- **Assignment**
Print the first line of the records below and every line after it, up to and including the line with "Given: Open Company Profiles from the sidebar". Print nothing else.

━━━━━━━━━━━━━━━━

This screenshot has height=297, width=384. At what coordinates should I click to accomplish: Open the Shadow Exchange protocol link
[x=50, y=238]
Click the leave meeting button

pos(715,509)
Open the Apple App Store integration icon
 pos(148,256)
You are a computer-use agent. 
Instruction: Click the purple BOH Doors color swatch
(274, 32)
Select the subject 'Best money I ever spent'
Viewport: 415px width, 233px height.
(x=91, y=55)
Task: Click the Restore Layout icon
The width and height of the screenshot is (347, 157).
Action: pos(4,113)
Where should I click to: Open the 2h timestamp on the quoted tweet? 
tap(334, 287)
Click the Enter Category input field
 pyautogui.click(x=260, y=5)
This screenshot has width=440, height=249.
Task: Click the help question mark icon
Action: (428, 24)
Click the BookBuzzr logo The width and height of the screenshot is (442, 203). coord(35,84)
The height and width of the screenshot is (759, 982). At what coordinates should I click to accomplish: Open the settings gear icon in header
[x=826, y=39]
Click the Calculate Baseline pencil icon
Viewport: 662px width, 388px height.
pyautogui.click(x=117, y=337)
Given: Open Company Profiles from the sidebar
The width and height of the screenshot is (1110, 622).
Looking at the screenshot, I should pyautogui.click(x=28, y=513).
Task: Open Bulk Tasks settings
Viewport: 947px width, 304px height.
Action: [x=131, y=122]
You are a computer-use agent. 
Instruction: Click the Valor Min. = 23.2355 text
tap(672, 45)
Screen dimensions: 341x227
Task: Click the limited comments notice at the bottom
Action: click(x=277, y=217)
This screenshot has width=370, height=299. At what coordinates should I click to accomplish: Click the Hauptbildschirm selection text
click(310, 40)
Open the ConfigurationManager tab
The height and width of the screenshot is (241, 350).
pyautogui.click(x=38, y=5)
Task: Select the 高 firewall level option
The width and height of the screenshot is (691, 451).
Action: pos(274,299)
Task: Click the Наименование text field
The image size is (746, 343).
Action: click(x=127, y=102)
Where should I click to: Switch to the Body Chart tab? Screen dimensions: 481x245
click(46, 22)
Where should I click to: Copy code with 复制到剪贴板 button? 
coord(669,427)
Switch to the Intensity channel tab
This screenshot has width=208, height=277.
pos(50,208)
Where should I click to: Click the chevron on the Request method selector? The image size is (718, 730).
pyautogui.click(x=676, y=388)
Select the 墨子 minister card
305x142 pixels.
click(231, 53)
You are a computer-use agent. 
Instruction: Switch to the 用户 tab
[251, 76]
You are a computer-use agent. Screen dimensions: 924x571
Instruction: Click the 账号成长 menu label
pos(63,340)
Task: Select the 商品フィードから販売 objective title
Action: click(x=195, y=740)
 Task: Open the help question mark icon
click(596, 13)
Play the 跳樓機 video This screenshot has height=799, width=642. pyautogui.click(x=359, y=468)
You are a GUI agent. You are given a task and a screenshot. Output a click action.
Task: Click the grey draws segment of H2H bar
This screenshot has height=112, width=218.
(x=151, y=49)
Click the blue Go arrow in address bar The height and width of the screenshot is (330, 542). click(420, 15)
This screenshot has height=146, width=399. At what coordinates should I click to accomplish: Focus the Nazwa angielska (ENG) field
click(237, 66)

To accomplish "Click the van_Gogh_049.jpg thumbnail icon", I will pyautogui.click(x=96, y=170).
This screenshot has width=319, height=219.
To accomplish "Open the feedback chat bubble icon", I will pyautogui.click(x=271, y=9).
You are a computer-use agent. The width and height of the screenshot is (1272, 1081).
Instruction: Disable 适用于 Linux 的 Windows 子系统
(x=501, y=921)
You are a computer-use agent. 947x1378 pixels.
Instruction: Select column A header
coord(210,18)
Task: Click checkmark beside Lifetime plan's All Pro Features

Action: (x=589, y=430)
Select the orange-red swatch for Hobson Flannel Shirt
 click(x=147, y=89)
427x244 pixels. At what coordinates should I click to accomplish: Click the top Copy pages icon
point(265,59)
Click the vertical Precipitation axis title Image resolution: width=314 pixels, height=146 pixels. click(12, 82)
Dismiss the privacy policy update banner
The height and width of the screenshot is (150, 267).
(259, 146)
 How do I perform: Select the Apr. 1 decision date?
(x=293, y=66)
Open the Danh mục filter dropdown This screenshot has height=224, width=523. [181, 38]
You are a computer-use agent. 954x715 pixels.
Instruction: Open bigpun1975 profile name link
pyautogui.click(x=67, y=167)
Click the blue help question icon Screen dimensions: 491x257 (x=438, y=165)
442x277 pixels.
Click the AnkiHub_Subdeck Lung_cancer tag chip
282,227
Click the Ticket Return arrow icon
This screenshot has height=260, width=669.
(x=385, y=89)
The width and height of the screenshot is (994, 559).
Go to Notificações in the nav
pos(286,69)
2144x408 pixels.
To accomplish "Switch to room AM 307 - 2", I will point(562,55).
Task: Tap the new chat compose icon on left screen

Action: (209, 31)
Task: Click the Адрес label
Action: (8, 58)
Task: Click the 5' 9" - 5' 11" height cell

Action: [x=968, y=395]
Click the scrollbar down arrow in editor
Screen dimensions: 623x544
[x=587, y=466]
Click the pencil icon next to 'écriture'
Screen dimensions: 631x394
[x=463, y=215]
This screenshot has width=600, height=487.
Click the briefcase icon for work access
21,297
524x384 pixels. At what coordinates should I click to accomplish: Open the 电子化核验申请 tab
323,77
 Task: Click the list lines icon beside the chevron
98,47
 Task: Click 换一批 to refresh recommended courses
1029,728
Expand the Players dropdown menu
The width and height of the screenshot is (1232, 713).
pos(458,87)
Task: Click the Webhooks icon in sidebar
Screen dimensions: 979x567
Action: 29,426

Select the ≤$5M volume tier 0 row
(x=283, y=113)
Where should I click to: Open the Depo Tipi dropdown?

━━━━━━━━━━━━━━━━

- **Written solution**
This screenshot has height=297, width=384. At what coordinates should I click to accomplish: Open the Shadow Exchange protocol link
[x=50, y=238]
Click the leave meeting button

pos(715,509)
Open the Apple App Store integration icon
 pos(148,256)
You are a computer-use agent. 
Instruction: Click the purple BOH Doors color swatch
(274, 32)
Select the subject 'Best money I ever spent'
Viewport: 415px width, 233px height.
(x=91, y=55)
Task: Click the Restore Layout icon
The width and height of the screenshot is (347, 157).
Action: pos(4,113)
Where should I click to: Open the 2h timestamp on the quoted tweet? 
tap(334, 287)
Click the Enter Category input field
 pyautogui.click(x=260, y=5)
This screenshot has width=440, height=249.
Task: Click the help question mark icon
Action: (428, 24)
Click the BookBuzzr logo The width and height of the screenshot is (442, 203). coord(35,84)
The height and width of the screenshot is (759, 982). At what coordinates should I click to accomplish: Open the settings gear icon in header
[x=826, y=39]
Click the Calculate Baseline pencil icon
Viewport: 662px width, 388px height.
pyautogui.click(x=117, y=337)
Given: Open Company Profiles from the sidebar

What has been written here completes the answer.